E’ vero che le guarentigie previste dall’art. 68 sono poste a tutela delle istituzioni parlamentari nel loro complesso e non si risolvono in privilegi personali dei deputati e dei senatori. Da questa esatta rilevazione non si può trarre, tuttavia, la conseguenza che, come afferma la difesa della Camera dei deputati, esista una tale fungibilità tra i parlamentari iscritti allo stesso gruppo da produrre effetti giuridici sostanziali nel campo della loro responsabilità civile e penale per le opinioni espresse al di fuori delle Camere: «l’art. 68, primo comma, Cost. non configura una sorta di insindacabilità di gruppo, per cui un atto o intervento parlamentare di un appartenente ad un gruppo fornirebbe copertura costituzionale per tutti gli altri iscritti al gruppo medesimo» (sentenza n. 249 del 2006).

4. ¾ Deve quindi concludersi che la Camera dei deputati, nel deliberare l’insindacabilità delle dichiarazioni di cui si tratta, ha violato l’art. 68, primo comma, della Costituzione e ha leso in tal modo le attribuzioni dell’autorità giudiziaria ricorrente.
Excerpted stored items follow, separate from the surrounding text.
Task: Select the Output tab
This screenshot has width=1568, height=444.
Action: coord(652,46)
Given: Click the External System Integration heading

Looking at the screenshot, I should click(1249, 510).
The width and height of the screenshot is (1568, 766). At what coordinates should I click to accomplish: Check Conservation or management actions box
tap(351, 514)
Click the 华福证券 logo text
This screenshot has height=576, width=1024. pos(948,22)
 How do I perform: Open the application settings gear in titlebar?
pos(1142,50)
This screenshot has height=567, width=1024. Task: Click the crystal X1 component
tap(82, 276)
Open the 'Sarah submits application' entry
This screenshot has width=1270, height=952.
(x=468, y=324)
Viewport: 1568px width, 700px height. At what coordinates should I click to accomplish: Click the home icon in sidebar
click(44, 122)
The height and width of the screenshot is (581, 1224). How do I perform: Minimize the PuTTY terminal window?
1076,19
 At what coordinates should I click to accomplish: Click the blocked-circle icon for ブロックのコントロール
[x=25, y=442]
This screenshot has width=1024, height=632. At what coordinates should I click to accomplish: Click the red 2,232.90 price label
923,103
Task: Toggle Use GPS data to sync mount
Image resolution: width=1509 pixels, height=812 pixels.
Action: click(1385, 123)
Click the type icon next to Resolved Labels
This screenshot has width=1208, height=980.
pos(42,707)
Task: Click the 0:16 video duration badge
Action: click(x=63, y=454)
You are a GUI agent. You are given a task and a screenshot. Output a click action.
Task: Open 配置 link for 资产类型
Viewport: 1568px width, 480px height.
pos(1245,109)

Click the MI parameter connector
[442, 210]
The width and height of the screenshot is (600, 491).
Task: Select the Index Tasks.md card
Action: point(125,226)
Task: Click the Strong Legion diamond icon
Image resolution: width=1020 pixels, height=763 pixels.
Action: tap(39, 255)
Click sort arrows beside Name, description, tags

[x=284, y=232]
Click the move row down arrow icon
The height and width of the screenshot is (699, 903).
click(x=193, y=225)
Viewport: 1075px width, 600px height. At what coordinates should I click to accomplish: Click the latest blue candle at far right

La deliberazione di insindacabilità deve essere, pertanto, annullata.

per questi motivi

LA CORTE COSTITUZIONALE

dichiara che non spettava alla Camera dei deputati affermare che le dichiarazioni rese dal deputato Gianfranco Miccichè, oggetto del procedimento penale pendente davanti al Tribunale di Roma, VII sezione penale, costituiscono opinioni espresse da un membro del Parlamento nell’esercizio delle sue funzioni, ai sensi dell’art. 68, primo comma, della Costituzione;

            annulla, di conseguenza, la delibera di insindacabilità adottata dalla Camera dei deputati nella seduta del 19 settembre 2001 (documento IV-quater, n. 1).

            Così deciso in Roma, nella sede della Corte costituzionale, Palazzo della Consulta, il 18 luglio 2006.

F.to:

Franco BILE, Presidente

Paolo MADDALENA, Redattore

Maria Rosaria FRUSCELLA, Cancelliere

Depositata in Cancelleria il 27 luglio 2006.